### ACTIVITY
An exact copy of all the data is the expected answer.

Stored data
============================================================
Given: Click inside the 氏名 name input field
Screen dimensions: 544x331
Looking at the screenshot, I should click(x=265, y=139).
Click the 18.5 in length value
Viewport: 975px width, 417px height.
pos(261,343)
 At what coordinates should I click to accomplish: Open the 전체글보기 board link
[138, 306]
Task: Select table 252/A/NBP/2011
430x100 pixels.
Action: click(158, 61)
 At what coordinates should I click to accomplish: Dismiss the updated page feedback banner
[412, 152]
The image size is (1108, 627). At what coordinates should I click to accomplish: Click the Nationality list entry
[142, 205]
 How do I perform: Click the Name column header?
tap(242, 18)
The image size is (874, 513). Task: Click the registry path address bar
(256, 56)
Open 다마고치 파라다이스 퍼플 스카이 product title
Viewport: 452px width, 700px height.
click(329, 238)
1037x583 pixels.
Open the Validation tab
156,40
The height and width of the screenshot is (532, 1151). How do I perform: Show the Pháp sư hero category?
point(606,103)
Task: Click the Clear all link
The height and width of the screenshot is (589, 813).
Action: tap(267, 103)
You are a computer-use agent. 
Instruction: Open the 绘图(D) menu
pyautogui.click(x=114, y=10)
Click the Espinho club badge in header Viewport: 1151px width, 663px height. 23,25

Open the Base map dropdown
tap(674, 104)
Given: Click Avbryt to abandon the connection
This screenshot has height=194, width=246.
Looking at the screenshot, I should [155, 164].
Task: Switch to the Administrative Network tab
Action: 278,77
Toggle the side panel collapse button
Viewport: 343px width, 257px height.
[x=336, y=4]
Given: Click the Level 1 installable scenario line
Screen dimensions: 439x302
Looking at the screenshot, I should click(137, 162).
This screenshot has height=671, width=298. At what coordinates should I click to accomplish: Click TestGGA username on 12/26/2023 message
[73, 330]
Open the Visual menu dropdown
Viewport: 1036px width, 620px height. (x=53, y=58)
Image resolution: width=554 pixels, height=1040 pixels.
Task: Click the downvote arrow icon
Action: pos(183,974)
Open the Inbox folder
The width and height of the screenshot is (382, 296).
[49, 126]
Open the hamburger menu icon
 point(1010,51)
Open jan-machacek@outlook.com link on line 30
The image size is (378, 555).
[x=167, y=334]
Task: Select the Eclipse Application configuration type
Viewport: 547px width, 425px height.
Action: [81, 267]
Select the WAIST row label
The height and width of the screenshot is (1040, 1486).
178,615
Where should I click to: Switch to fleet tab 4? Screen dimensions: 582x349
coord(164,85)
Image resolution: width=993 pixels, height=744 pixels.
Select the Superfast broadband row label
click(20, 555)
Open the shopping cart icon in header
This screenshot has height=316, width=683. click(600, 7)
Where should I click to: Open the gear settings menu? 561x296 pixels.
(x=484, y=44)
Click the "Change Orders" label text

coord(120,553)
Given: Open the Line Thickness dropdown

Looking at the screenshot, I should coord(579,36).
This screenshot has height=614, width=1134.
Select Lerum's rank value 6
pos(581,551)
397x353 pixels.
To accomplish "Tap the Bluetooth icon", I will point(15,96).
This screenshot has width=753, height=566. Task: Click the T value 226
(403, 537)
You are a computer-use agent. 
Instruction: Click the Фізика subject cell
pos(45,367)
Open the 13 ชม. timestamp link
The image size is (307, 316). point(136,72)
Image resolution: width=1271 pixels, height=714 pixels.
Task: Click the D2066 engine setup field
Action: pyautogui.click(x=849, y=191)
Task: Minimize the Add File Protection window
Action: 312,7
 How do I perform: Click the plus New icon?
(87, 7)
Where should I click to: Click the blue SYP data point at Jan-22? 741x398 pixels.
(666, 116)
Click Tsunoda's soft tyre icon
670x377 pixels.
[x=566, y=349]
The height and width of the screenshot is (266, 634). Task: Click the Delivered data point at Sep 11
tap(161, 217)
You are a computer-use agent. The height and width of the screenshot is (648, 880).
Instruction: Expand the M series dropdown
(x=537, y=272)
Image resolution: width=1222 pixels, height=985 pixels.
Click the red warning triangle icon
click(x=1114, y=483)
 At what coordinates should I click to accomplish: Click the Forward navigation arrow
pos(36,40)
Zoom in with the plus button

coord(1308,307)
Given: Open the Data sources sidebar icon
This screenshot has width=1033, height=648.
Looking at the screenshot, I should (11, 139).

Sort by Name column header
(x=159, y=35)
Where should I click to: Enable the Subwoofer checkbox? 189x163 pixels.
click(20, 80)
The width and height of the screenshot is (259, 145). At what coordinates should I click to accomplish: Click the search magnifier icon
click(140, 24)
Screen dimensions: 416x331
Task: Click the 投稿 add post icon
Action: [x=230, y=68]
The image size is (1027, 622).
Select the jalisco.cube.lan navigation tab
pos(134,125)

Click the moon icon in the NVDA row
============================================================
### ANSWER TO THIS TASK
Given: Click inside the 氏名 name input field
Screen dimensions: 544x331
Looking at the screenshot, I should click(x=265, y=139).
Click the 18.5 in length value
Viewport: 975px width, 417px height.
pos(261,343)
 At what coordinates should I click to accomplish: Open the 전체글보기 board link
[138, 306]
Task: Select table 252/A/NBP/2011
430x100 pixels.
Action: click(158, 61)
 At what coordinates should I click to accomplish: Dismiss the updated page feedback banner
[412, 152]
The image size is (1108, 627). At what coordinates should I click to accomplish: Click the Nationality list entry
[142, 205]
 How do I perform: Click the Name column header?
tap(242, 18)
The image size is (874, 513). Task: Click the registry path address bar
(256, 56)
Open 다마고치 파라다이스 퍼플 스카이 product title
Viewport: 452px width, 700px height.
click(329, 238)
1037x583 pixels.
Open the Validation tab
156,40
The height and width of the screenshot is (532, 1151). How do I perform: Show the Pháp sư hero category?
point(606,103)
Task: Click the Clear all link
The height and width of the screenshot is (589, 813).
Action: tap(267, 103)
You are a computer-use agent. 
Instruction: Open the 绘图(D) menu
pyautogui.click(x=114, y=10)
Click the Espinho club badge in header Viewport: 1151px width, 663px height. 23,25

Open the Base map dropdown
tap(674, 104)
Given: Click Avbryt to abandon the connection
This screenshot has height=194, width=246.
Looking at the screenshot, I should [155, 164].
Task: Switch to the Administrative Network tab
Action: 278,77
Toggle the side panel collapse button
Viewport: 343px width, 257px height.
[x=336, y=4]
Given: Click the Level 1 installable scenario line
Screen dimensions: 439x302
Looking at the screenshot, I should click(137, 162).
This screenshot has height=671, width=298. At what coordinates should I click to accomplish: Click TestGGA username on 12/26/2023 message
[73, 330]
Open the Visual menu dropdown
Viewport: 1036px width, 620px height. (x=53, y=58)
Image resolution: width=554 pixels, height=1040 pixels.
Task: Click the downvote arrow icon
Action: pos(183,974)
Open the Inbox folder
The width and height of the screenshot is (382, 296).
[49, 126]
Open the hamburger menu icon
 point(1010,51)
Open jan-machacek@outlook.com link on line 30
The image size is (378, 555).
[x=167, y=334]
Task: Select the Eclipse Application configuration type
Viewport: 547px width, 425px height.
Action: [81, 267]
Select the WAIST row label
The height and width of the screenshot is (1040, 1486).
178,615
Where should I click to: Switch to fleet tab 4? Screen dimensions: 582x349
coord(164,85)
Image resolution: width=993 pixels, height=744 pixels.
Select the Superfast broadband row label
click(20, 555)
Open the shopping cart icon in header
This screenshot has height=316, width=683. click(600, 7)
Where should I click to: Open the gear settings menu? 561x296 pixels.
(x=484, y=44)
Click the "Change Orders" label text

coord(120,553)
Given: Open the Line Thickness dropdown

Looking at the screenshot, I should coord(579,36).
This screenshot has height=614, width=1134.
Select Lerum's rank value 6
pos(581,551)
397x353 pixels.
To accomplish "Tap the Bluetooth icon", I will point(15,96).
This screenshot has width=753, height=566. Task: Click the T value 226
(403, 537)
You are a computer-use agent. 
Instruction: Click the Фізика subject cell
pos(45,367)
Open the 13 ชม. timestamp link
The image size is (307, 316). point(136,72)
Image resolution: width=1271 pixels, height=714 pixels.
Task: Click the D2066 engine setup field
Action: pyautogui.click(x=849, y=191)
Task: Minimize the Add File Protection window
Action: 312,7
 How do I perform: Click the plus New icon?
(87, 7)
Where should I click to: Click the blue SYP data point at Jan-22? 741x398 pixels.
(666, 116)
Click Tsunoda's soft tyre icon
670x377 pixels.
[x=566, y=349]
The height and width of the screenshot is (266, 634). Task: Click the Delivered data point at Sep 11
tap(161, 217)
You are a computer-use agent. The height and width of the screenshot is (648, 880).
Instruction: Expand the M series dropdown
(x=537, y=272)
Image resolution: width=1222 pixels, height=985 pixels.
Click the red warning triangle icon
click(x=1114, y=483)
 At what coordinates should I click to accomplish: Click the Forward navigation arrow
pos(36,40)
Zoom in with the plus button

coord(1308,307)
Given: Open the Data sources sidebar icon
This screenshot has width=1033, height=648.
Looking at the screenshot, I should (11, 139).

Sort by Name column header
(x=159, y=35)
Where should I click to: Enable the Subwoofer checkbox? 189x163 pixels.
click(20, 80)
The width and height of the screenshot is (259, 145). At what coordinates should I click to accomplish: Click the search magnifier icon
click(140, 24)
Screen dimensions: 416x331
Task: Click the 投稿 add post icon
Action: [x=230, y=68]
The image size is (1027, 622).
Select the jalisco.cube.lan navigation tab
pos(134,125)

Click the moon icon in the NVDA row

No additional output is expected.